While legislation dictates that anybody living more than 20 km. from their local polling station is entitled to free transportation on Election Day, there is no law forcing the Central Elections Committee to ensure a similar transportation provision for the disabled, committee spokesman Giora Pordes explained to the Post on Tuesday.

However, those working with the disabled and representatives of the community said that for some elderly and disabled people even short distances to the polling stations were insurmountable without assistance.

"Perhaps if we'd been contacted by disabled representatives 90 days ago we could have found a way to allocate funds for such a service," Pordes said, adding that the Central Elections Committee had made extra efforts this year to ensure some 1,400 polling stations were disabled-friendly.

These efforts aside, for disabled people such as Gaby Zilber, 52, the question remains as to how he will reach his local polling station.

"It's only about half a kilometer from my home but unless someone takes me, I will not be able to get there," said Zilber, who suffered a stroke last year that left him unable to walk. "Until this happened to me, I was like everyone else and did not realize that the state completely ignores the needs of the disabled."

Zilber said he was almost ready to give up on voting when he heard earlier this week that the Yad Sarah volunteer organization, which runs a fleet of more than 30 disabled-friendly ambulances, had agreed to provide wheelchair-bound voters with a free ride to the polling stations nationwide on Election Day.

Yad Sarah's spokesman, David Rothner, told the Post that the organization had approached the Central Elections Committee to find funding for the free service but that its request for financial aid had been denied.

"This not a new problem," Rothner said. "It's simply a case of no one thinking about the needs of the disabled."

"Israel is supposed to be a democratic country, but under the current situation there are not equal rights for all its citizens," said Yuval Wagner, director and founder of the nonprofit Access Israel and himself a wheelchair-bound IDF veteran.

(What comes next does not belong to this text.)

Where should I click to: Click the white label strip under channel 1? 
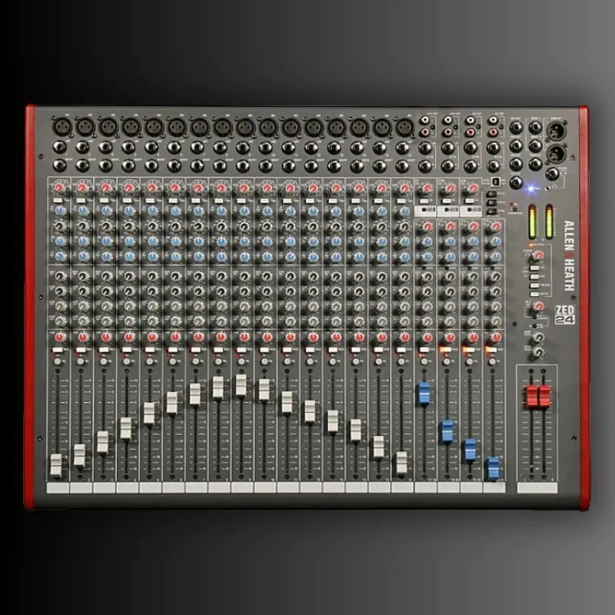point(58,488)
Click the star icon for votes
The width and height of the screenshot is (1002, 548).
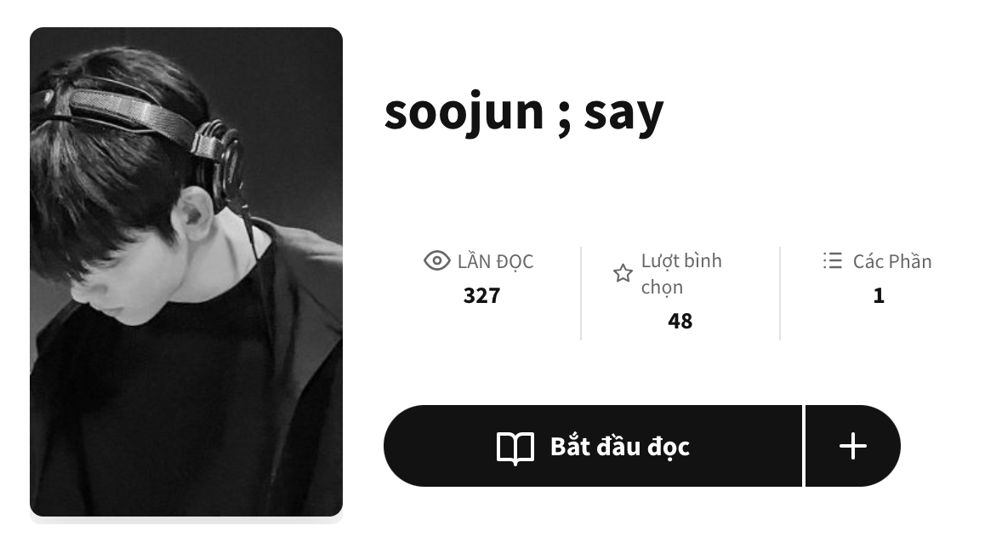[623, 273]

"The problem is much larger than just transportation, we are also talking about access to voting for all people with disabilities, including those who are hearing- or vision-impaired and other disabilities," he said.

Wagner said his organization had been lobbying the state for years to improve accessibility for the disabled at polling stations, as well as to advertise special electoral procedures to those with difficulties.

"There have been some changes, but only cosmetic," complained Wagner, adding that during the next parliamentary session Access Israel planned to lobby Knesset members to change the laws on the issue.

Vered Swid, Prime Minister Ehud Olmert's adviser on social affairs, said meetings had been held before the current election campaign between the Central Elections Committee and the disabled community to pinpoint the problems and improve general accessibility, but the issue of transportation "just did not come up."

"Its too late to address this problem for next week's election," she said. "Unfortunately, there is a very large group of disabled people in Israel due to the country's many wars and we definitely need to find a solution to this problem for next time."

At the Central Elections Committee, Pordes also said that director-general Tamar Edri would push for change, but added that he was not hopeful this loophole could be resolved without legislation.

"We can ask for change, but we can't control whether it will happen," he said, adding that organizations such as Yad Sarah were in a much better position to demand that this problem is resolved by next time.

Yad Sarah's Rothner said: "We are not a political organization and are not involved in lobbying Knesset members to change the law... In any case, it should just be a given that disabled people struggle during every election to reach the polls, and its about time the state found a solution."